VaryLab is all about mesh optimization, we say discrete surface optimization. That means we modify a given mesh to have minimal energy in a certain sense. The energy in question is a combination of energies that is usually defined on the vertex positions of the input mesh. This post shows you how to optimize a mesh with VaryLab. It is a very simple example that illustrates the basic steps.
1. Import and Analysis
In this example we optimize a planarity measure of quadrilateral faces. We start with a quad-mesh and a maximum relative face non-planarity of 8.1%. You can download the model here if you like to follow this example.
The Halfedge Data Visualization panel contains a data source for for planarity. You can add a node color visualizer and a histogram to the list of active visualizations. Here we adjust the color map to red-green for the node colors and the histogram such that we can compare the model and the values in the data view. The histogram visualizer has a parameter for the number of bins to use, we set it to 40.

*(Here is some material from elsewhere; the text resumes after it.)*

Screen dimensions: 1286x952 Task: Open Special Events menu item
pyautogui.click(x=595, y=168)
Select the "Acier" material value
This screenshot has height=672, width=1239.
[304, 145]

The model is a bent and twisted part of cylinder with almost planar quadrilaterals on the top and non-planar quad at the boundary. We have to decide on the goals of the optimization. In this case we want to keep the structure of the mesh and modify positions of all vertices.
2. Optimization Configuration
To begin optimization of the active mesh we have to select the energies that contribute to the energy used by the optimization core. The optimizer plug-ins panel holds a list of all available energies. If you use VaryLab online service you probably have only the energies you selected before startup. In this case we select the planar quads energy and choose the volume variant from the options. This energy is the sum of the volumes of tetrahedra spanned by non-planar quadrilaterals. This sum is scaled to render the energy scale invariant.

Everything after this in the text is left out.